Neptune’s Brood is the latest space opera from Charles Stross, but as Stross’s work to date includes Lovecraftian spy thrillers, scheming corporate time-travel and internet-based detective fiction it’s safe to assume there’s a crossover at work here, too. This time the competing strand is… banking and fraud. I know, I know, you’re filling up with a sudden urge to run away and never look back, but Stross is a past master at incorporating unconventional subject matter, and – just like today – the lengths to which people or human-equivalent mechanoids will go are severe.
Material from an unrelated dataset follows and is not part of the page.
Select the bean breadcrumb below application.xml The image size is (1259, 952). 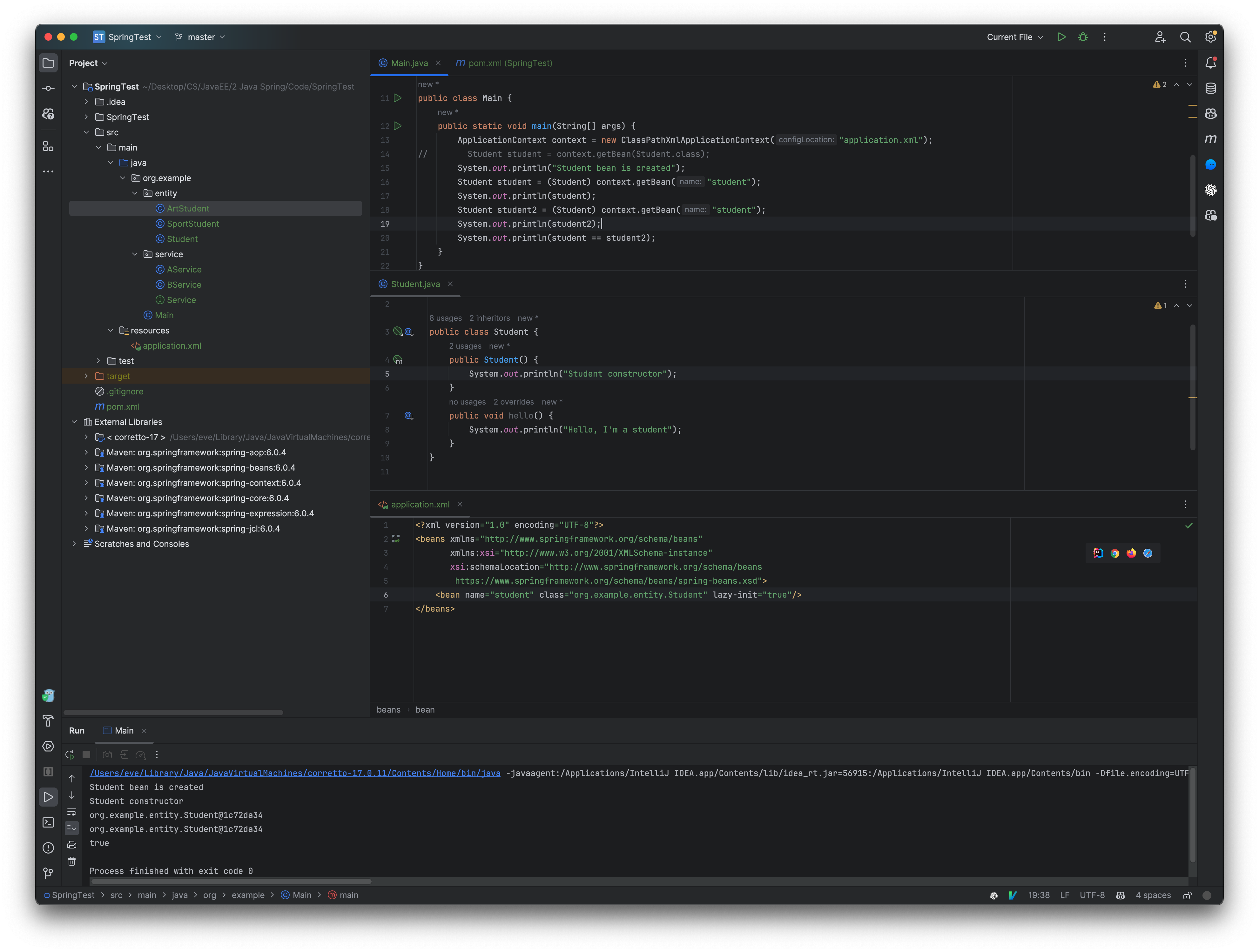point(425,710)
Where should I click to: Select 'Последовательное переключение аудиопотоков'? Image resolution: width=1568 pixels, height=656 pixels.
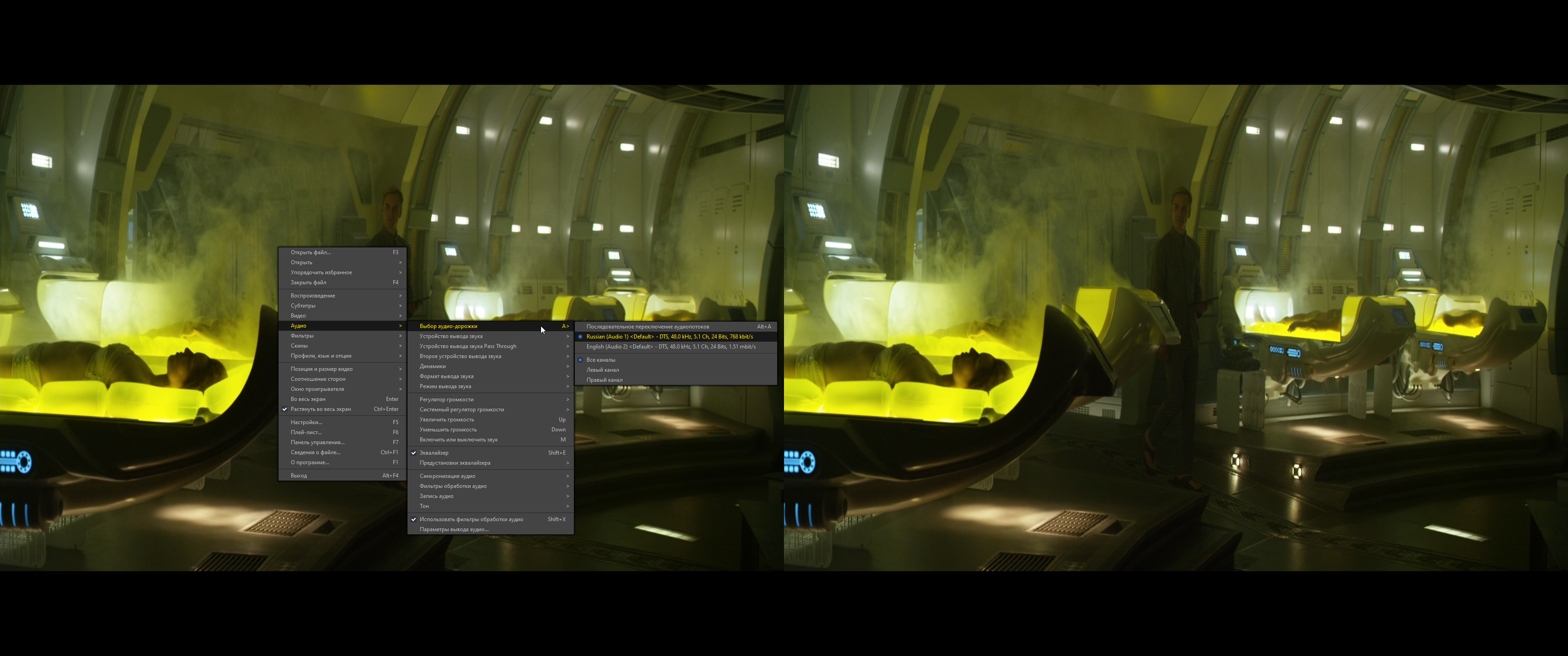click(x=647, y=327)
Neptune’s Brood is an intrigue that has satire and wit running deep in its veins, with a highly satisfying, bitingly sharp plot and some inventive hard SF universe-building. The communist squid are the icing on that particular cake. I’m afraid I can’t really say any more about them without giving too much away, but they’ve already taken a spot as one of my favourite SF concepts. Characterisation is strong throughout, with each of the main characters well-written and fleshed out. The lead, Krina, is a fairly sheltered academic who suddenly finds events racing ahead of her while on an academic pilgrimage gone wrong, but catches up admirably with the help of the nearest the plot has to a single honest main character – a pirate insurance investigator. He provides the muscle, she the brains, as befits any character who directly channels Jane Austen when writing diary entries.
The only real flaw here is that Stross is currently putting out books at an awe-inspiring rate, which seems to have robbed him of the chance to properly finish this – the plot wraps up in less than three pages, with no denouement at all. Ten or twenty more pages and this would have a place of high honour on my bookshelf, but it’s going to have to settle for four stars. Life’s hard, eh?